If you have two identical robots with idential protocols, you have no qualia problem. They can directly exchange their experiences and leave no question about whether "my red" is "your red".

But here's the kicker: imagine if the robots don't use identical protocols. Imagine that they instead simply use themselves to collect and retain as much information about their experiences as physically possible. They optimize "amount I remember".

In that case, they will use every possible trick to make efficient use of what they have, no longer limited by the protocols. So they will eventually use "encoding schemes" for which there is no external rulebook; the encoding is implicitly "decompressed" by their overall functionality. They have not left a "paper trail" that someone else can use and make sense of (without significant reverse engineering effort).

In that case, you can no longer directly port one's experience over into the other's. To each other, the encoding looks like meaningless garbage. But if they're still alive, they can still achieve some level of commensurability. They can look at the same uniform surface and ask each other, "how does your photo-modality respond to this thingamajig?" [2] They can then synchronize internal experiences across each other and have a common conception of "red", even as it still may differ from what exactly the other robot is doing internally upon receiving red-data.

(And they can further constrain the environment to make sure they are talking about the same thing if e.g. one robot has tightly-coupled sensory cognition in which sensation of color varies with acoustics of the environment.)

This, I claim, is the status of humans with respect to each other: We have very similar general "body plans" but also use a no-holds-barred, standards-free method for creating (encoding) memories that puts up a severe -- but partially circumventable -- barrier to comparing internal experiences.

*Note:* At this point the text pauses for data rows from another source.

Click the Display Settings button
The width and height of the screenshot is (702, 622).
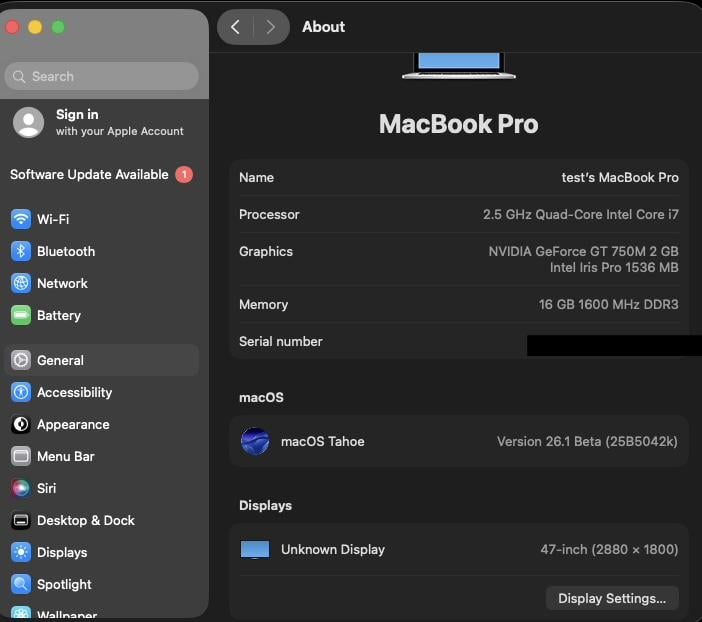tap(612, 598)
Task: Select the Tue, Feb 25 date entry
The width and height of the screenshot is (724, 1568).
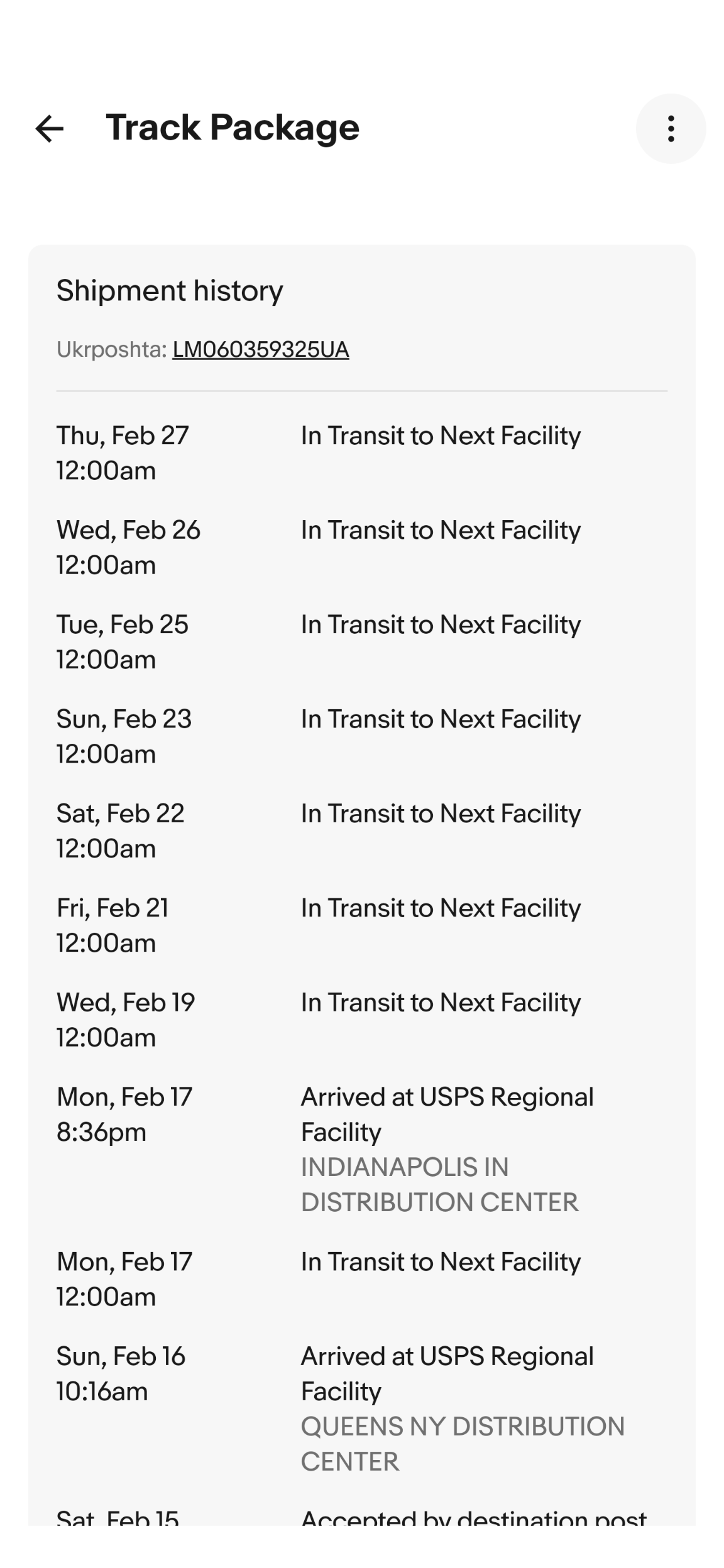Action: 123,641
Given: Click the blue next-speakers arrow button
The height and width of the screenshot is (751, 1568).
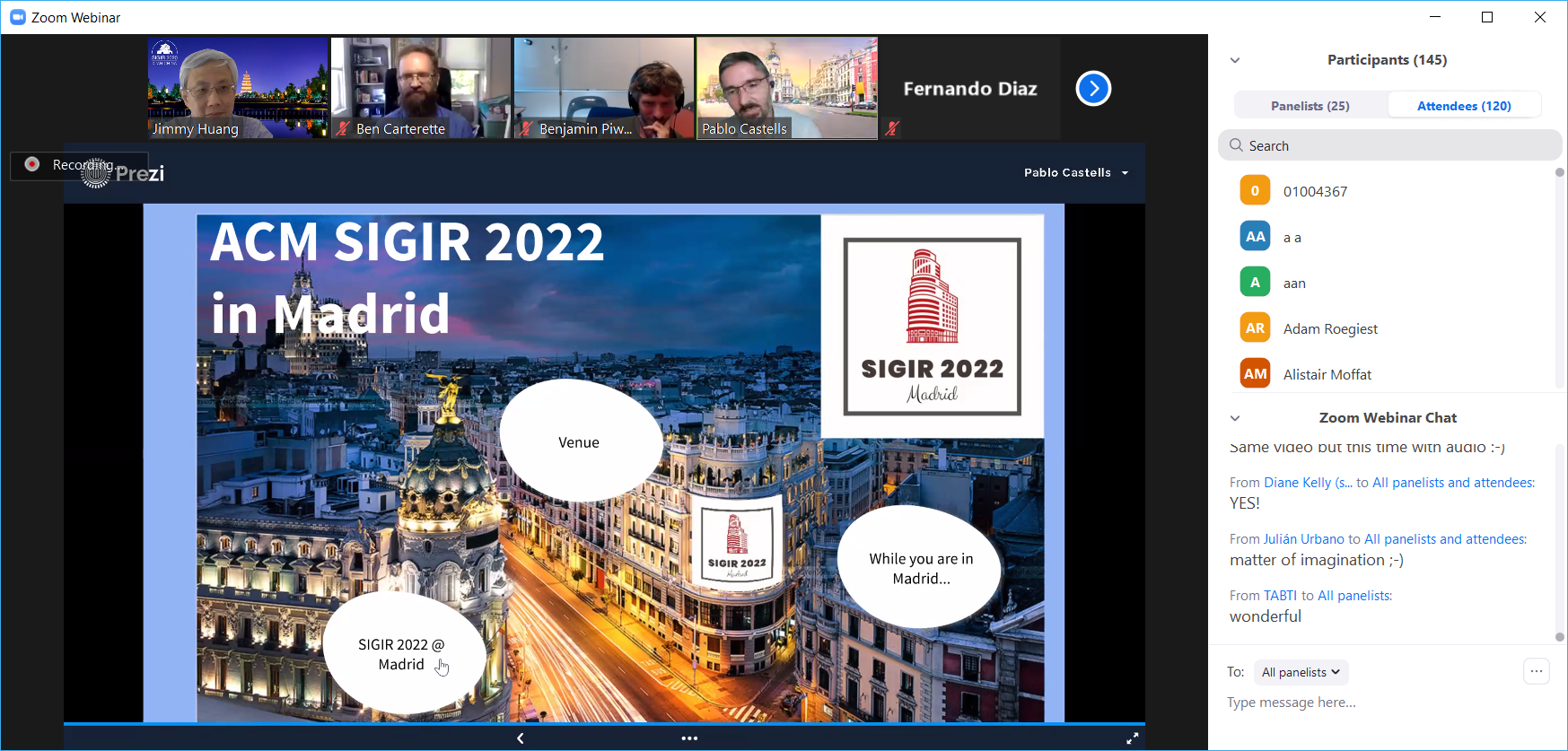Looking at the screenshot, I should tap(1093, 88).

(Oh, and since you guys are probably still wondering: even I wouldn't fault you for failing to explain color a blind man. The best I would expect is that you can say, "Alright, you know how smelling is different from hearing? Well, seeing is as different from both of those as they are from each other.")

[1] Yes, I start a lot of articles but don't finish them ... have about three times as many in progress as I have posted.

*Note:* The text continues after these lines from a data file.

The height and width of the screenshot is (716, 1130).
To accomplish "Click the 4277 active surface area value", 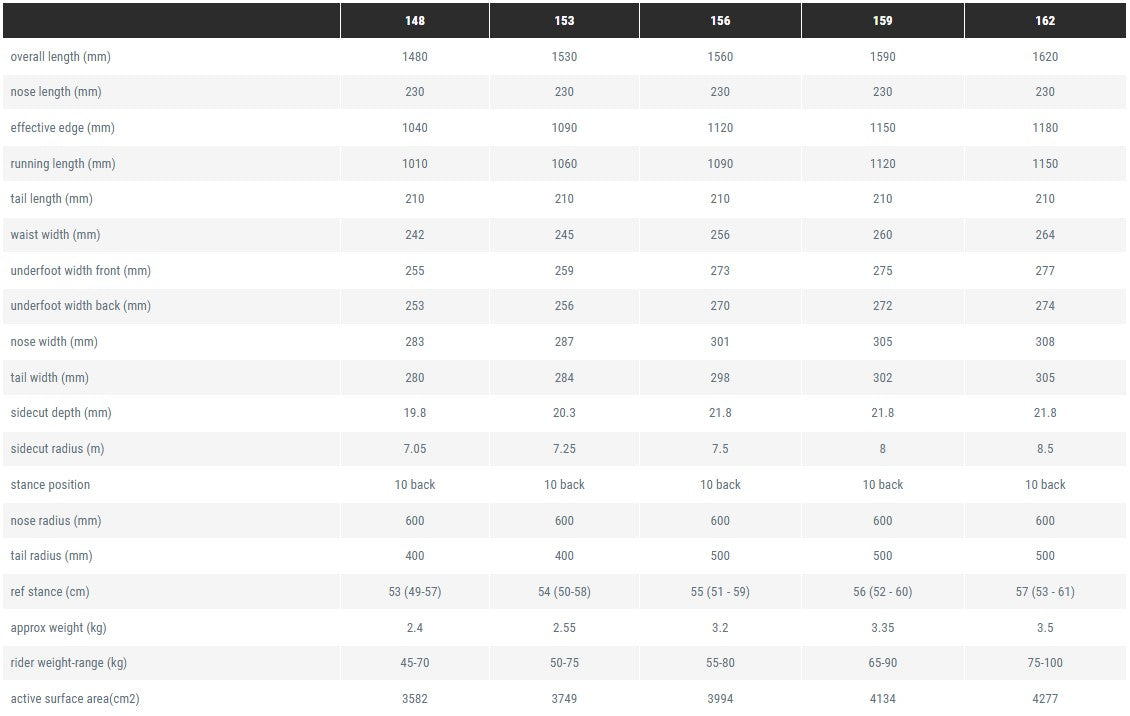I will (x=1045, y=699).
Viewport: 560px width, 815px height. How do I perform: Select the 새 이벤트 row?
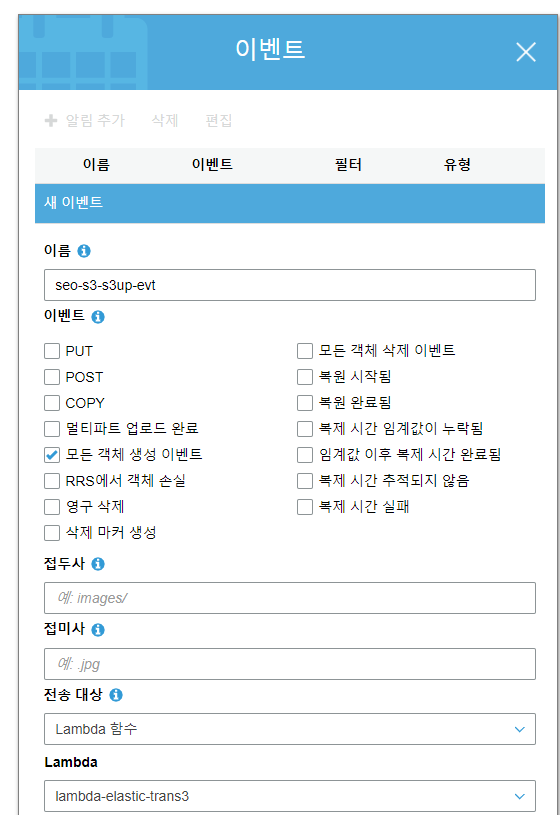tap(290, 203)
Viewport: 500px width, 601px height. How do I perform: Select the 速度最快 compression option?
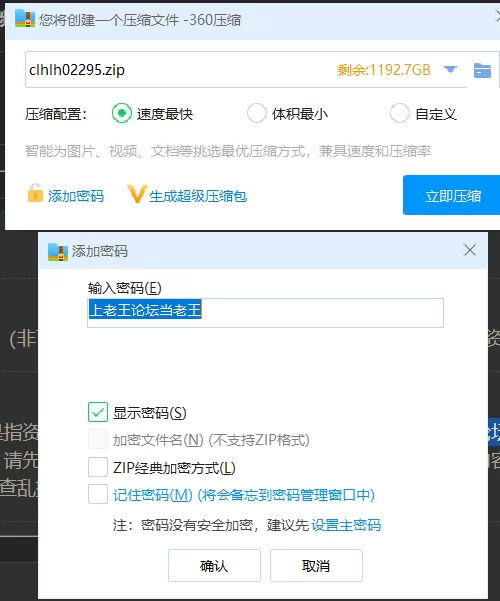pos(122,113)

[2] Remember: even though they have different internal experiences, they can still tell that a particular observation depends on a particular sensor by turning it on and off, and thus meaningfully talking about how their cognition relates to a particular sensor.

Comment author: WrongBot 02 July 2010 07:38:32PM 0 points [-]

This seems to match up with an argument I made against writing oneself into the future, though I think your formulation is more general. I'm certainly quite interested in hearing more on the subject; I think you're headed in a good direction.

Comment author: SilasBarta 03 July 2010 02:06:13AM *  2 points [-]

Thank you much, and I definitely see the similarity with what you posted.

I may indeed be running into the problem of letting "good enough" become the enemy of "at all". I'll try to get these articles up in some presentable form soon.

Comment author: cousin_it 05 July 2010 01:01:30PM *  1 point [-]

The drafts you've been posting lately are interesting to me, and I'd like to see them fleshed out into top-level posts. I would also suggest adding external material and references to give more context to your thought experiments.

Comment author: SilasBarta 05 July 2010 05:20:22PM *  0 points [-]

Thanks. But that's one of my difficulties. I read a lot of stuff and so these ideas just "come together". I don't even know if there is a source that agrees with this idea. As it stands now, the only sources I believe I'd be able to cite are some of Gary Drescher's discussion of qualia, and the information-theoretic basics of how compression works, and what makes it more or less effective.

Any suggestions (specific suggestions) for how to find the external references that would be relevant to this topic or the other one's I've posted recently?

By the way: I started keeping a list of planned top-level articles on my Wiki page.